I'm trying to write a tool that will take as input some C code containing structs. It will compile the code, then find and output the size and offset of any padding the compiler decides to add to structs within it. This is pretty straightforward to do by hand for a known struct using offsetof, sizeof, and some addition, but I can't figure out an easy way to do it automatically for any input struct.
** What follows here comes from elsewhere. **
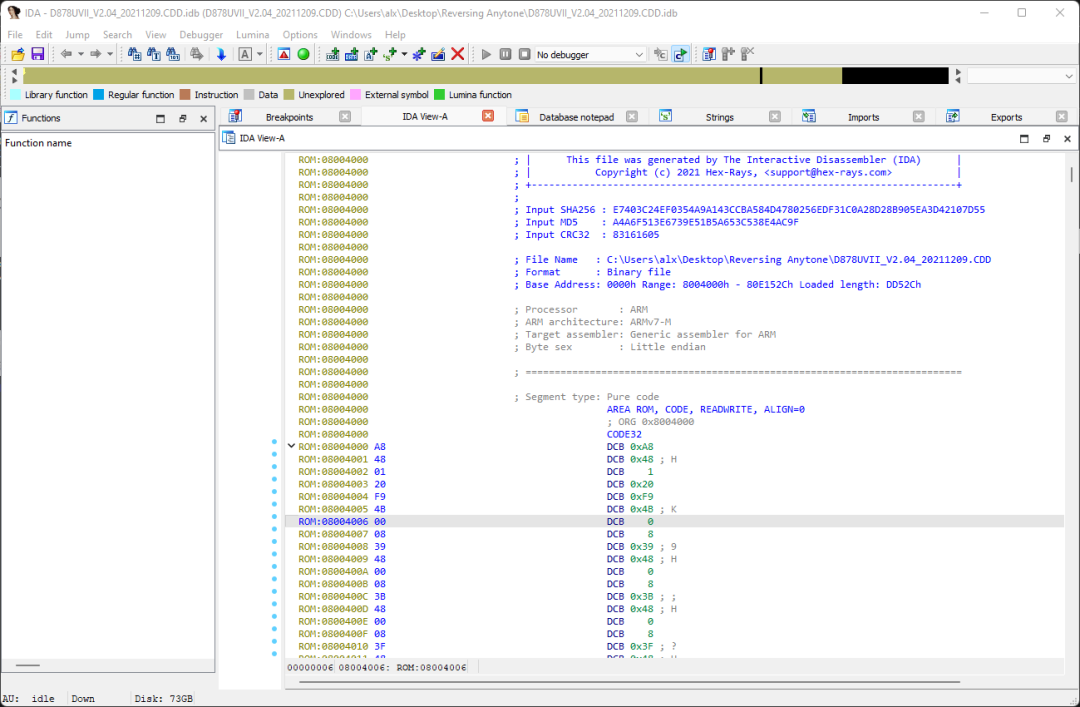Open the Debugger menu
1080x707 pixels.
(201, 35)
If I knew how to iterate through all elements in a struct, I think I could get the tool written with no problems, but as far as I know there's no way to do that. I'm hoping some StackOverflow people will know a way. However, I'm not stuck in my approach, and I'm certainly open to any alternate approaches to finding padding in a struct.

toolic
  • 57,801
  • 17
  • 75
  • 117
Desert ed
  • 155
  • 1
  • 8
  • 1
    I don't understand what you're asking for. Do you want to build a generic reflection system for the C language ? Wanting reflection in C is a bit like wanting to cross the Atlantic Ocean with a motorbike... – Alexandre C. Jul 20 '10 at 20:22
  • Sorry if I wasn't clear in my question. I'm not looking for a generic reflection system (I hope!). I figured my solution would involve parsing the C source code with Perl and generating some modified C code with a sizeof and offsetof call for each element in the struct. That would provide the size and location of all the elements in the struct, and from that it's trivial to find and report any padding the struct contains. Does that seem like a reasonable approach, or would you go about the problem a different way? – Desert ed Jul 20 '10 at 20:45

10 Answers10

7

Isn't this what pahole does?

ninjalj
  • 42,493
  • 9
  • 106
  • 148
  • 2
    It is indeed *exactly* what `pahole` does, although it operates on binaries compiled with debugging information rather than source. – caf Jul 20 '10 at 23:02
4

Say you have the following module.h:

typedef void (*handler)(void);

struct foo {
  char a;
  double b;
  int c;
};

struct bar {
  float y;
  short z;
};

A Perl program to generate unpack templates begins with the customary front matter:

#! /usr/bin/perl

use warnings;
use strict;

sub usage { "Usage: $0 header\n" }

With structs, we feed the header to ctags and from its output collect struct members. The result is a hash whose keys are names of structs and whose values are arrays of pairs of the form [$member_name, $type].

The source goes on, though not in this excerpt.